> **Required work**
Copy out exactly the lines beginning with the one that contains "View all Kameleon Pop icons → (1217, 754)" and ending at the last line of the listing, skipping any pictures.

> **Data shown**
-.-.-
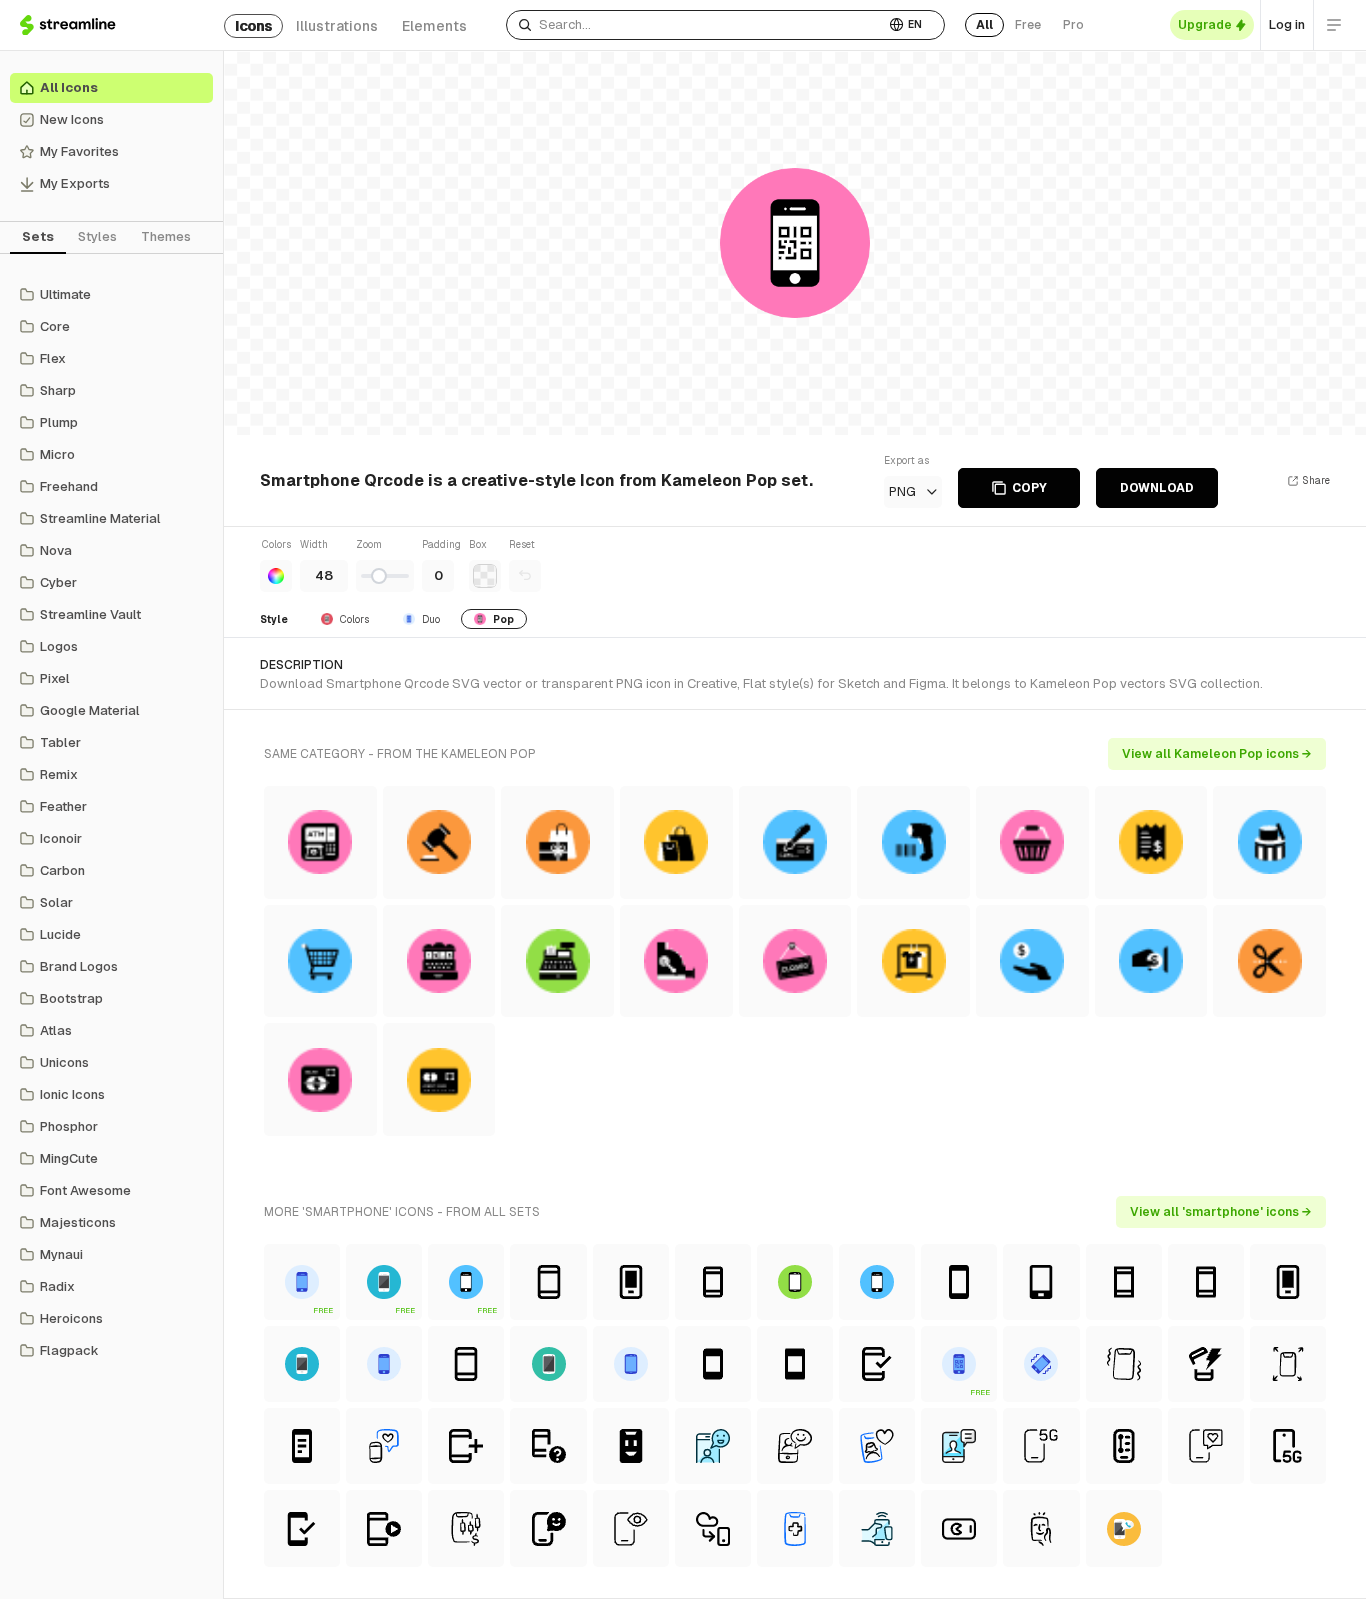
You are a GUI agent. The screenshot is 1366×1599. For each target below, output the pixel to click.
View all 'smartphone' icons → (1221, 1212)
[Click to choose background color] (485, 576)
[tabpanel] (111, 823)
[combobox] (695, 25)
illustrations (337, 26)
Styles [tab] (97, 236)
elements (434, 26)
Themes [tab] (166, 236)
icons (253, 26)
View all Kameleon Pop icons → (1217, 754)
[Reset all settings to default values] (525, 576)
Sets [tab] (38, 236)
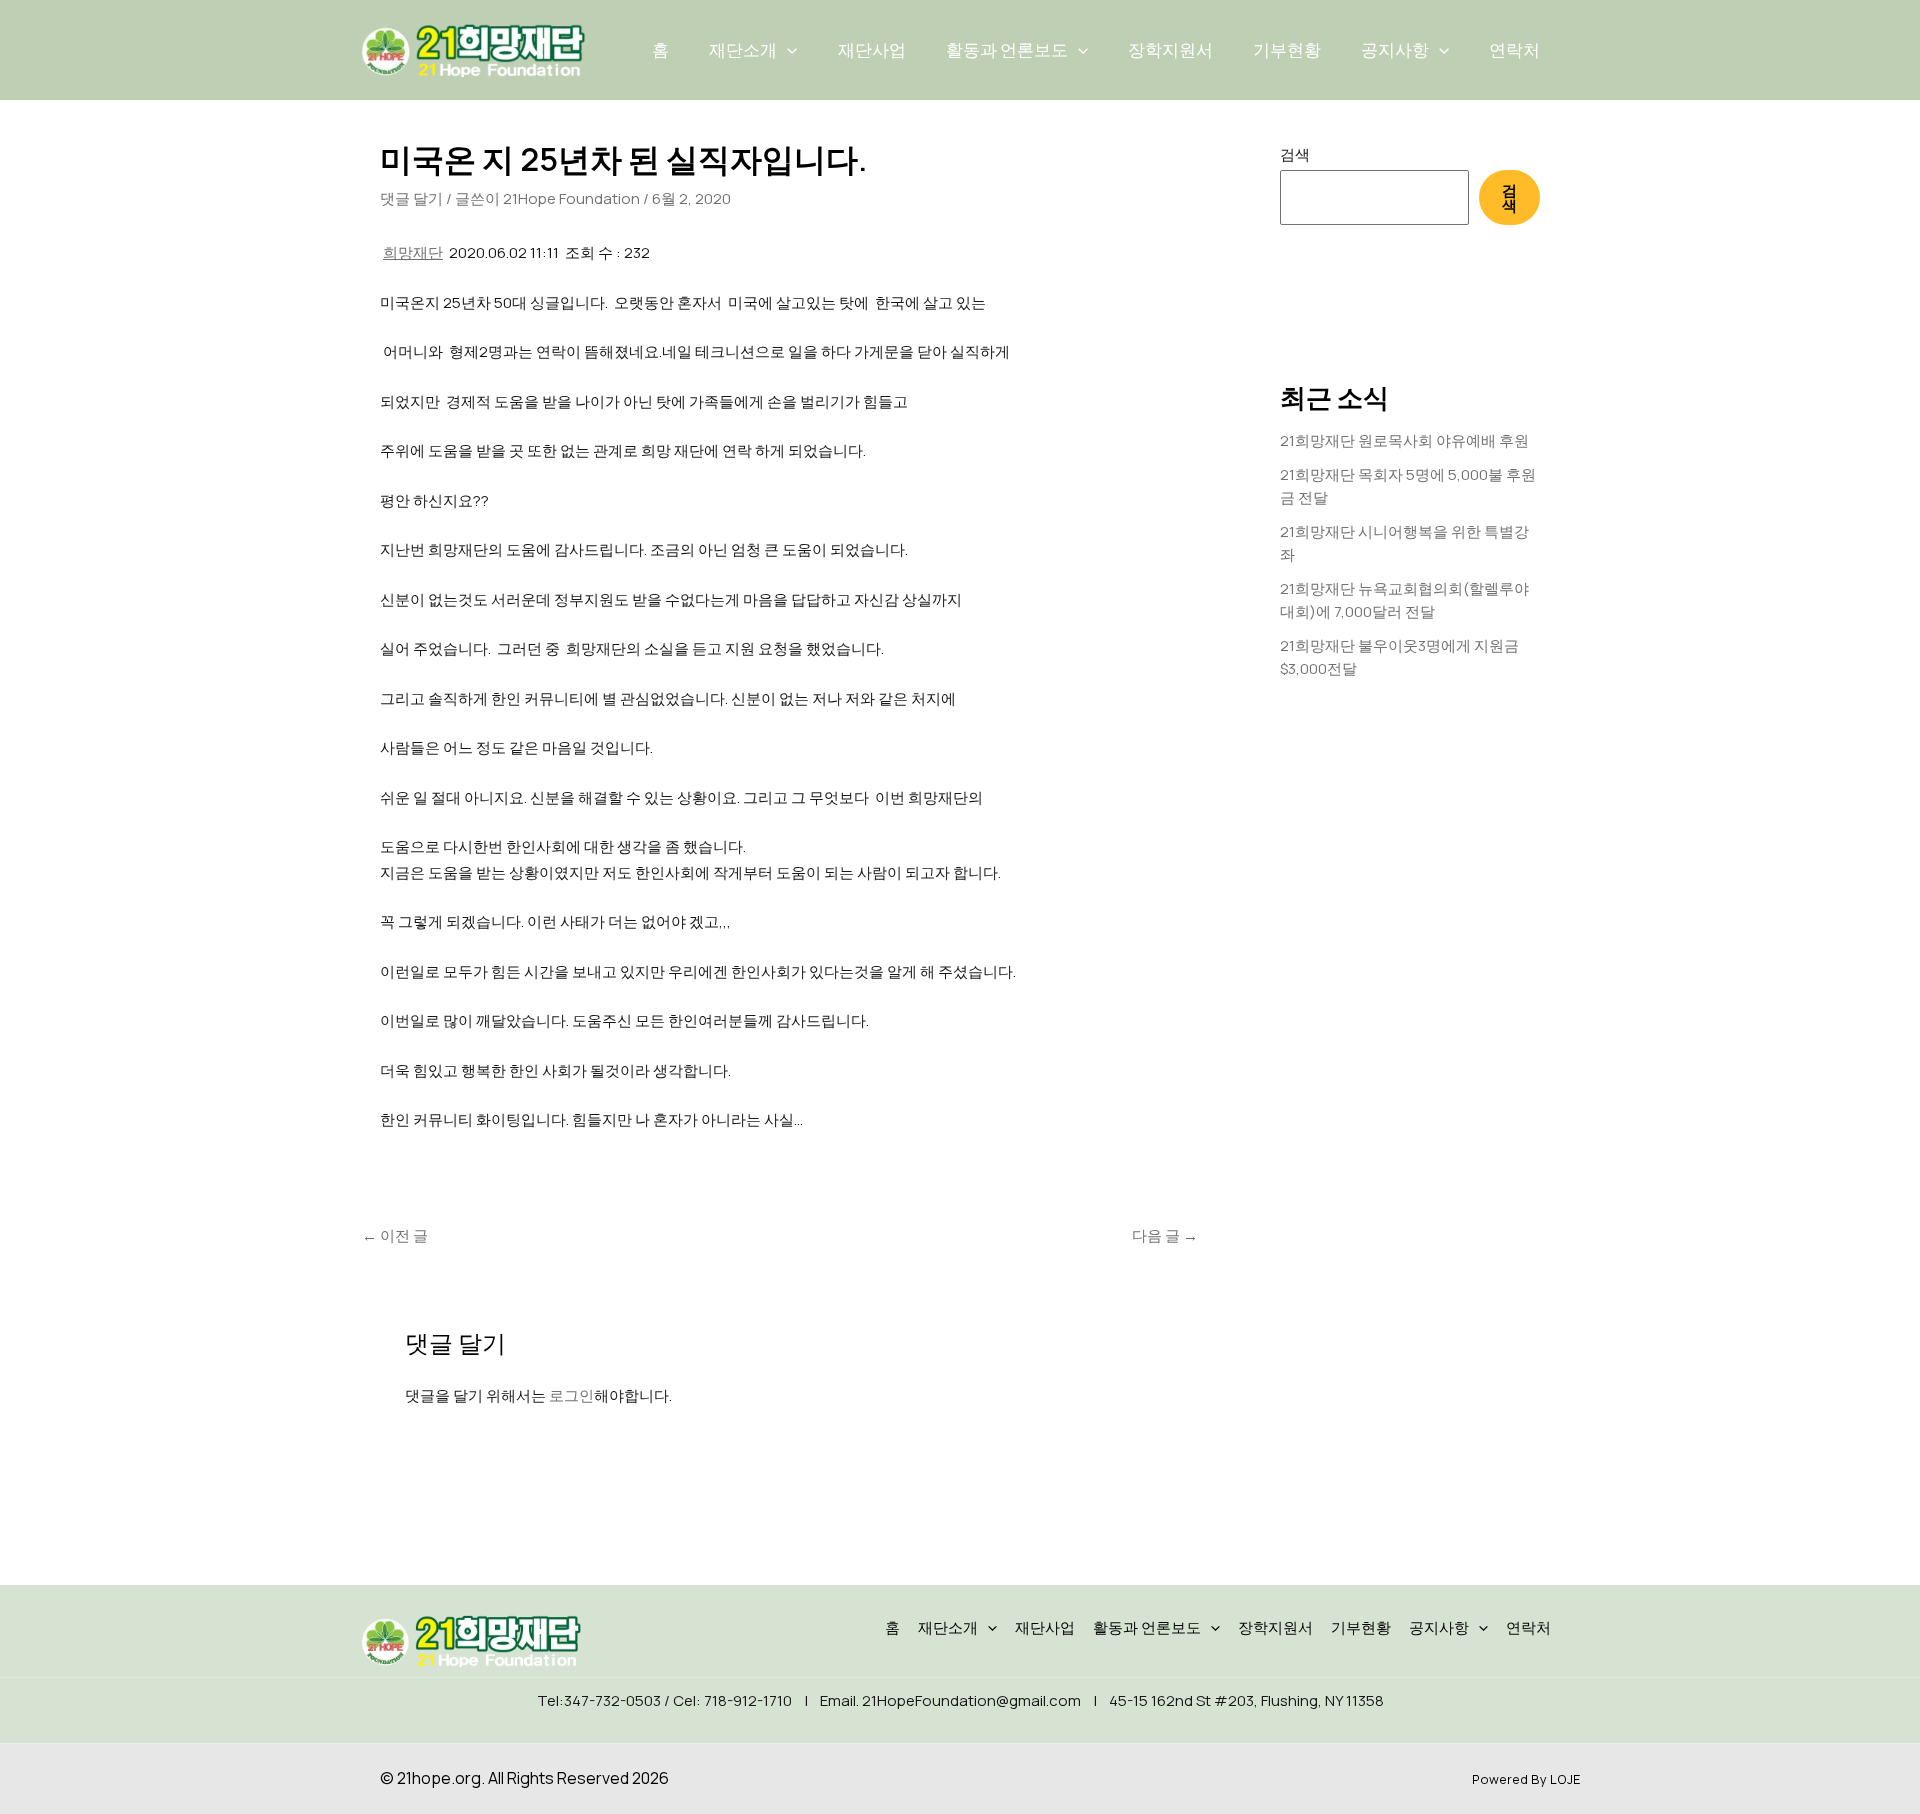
-.-.-
> **Solution for this task**
View all Kameleon Pop icons → (1217, 754)
[Reset all settings to default values] (525, 576)
Sets [tab] (38, 236)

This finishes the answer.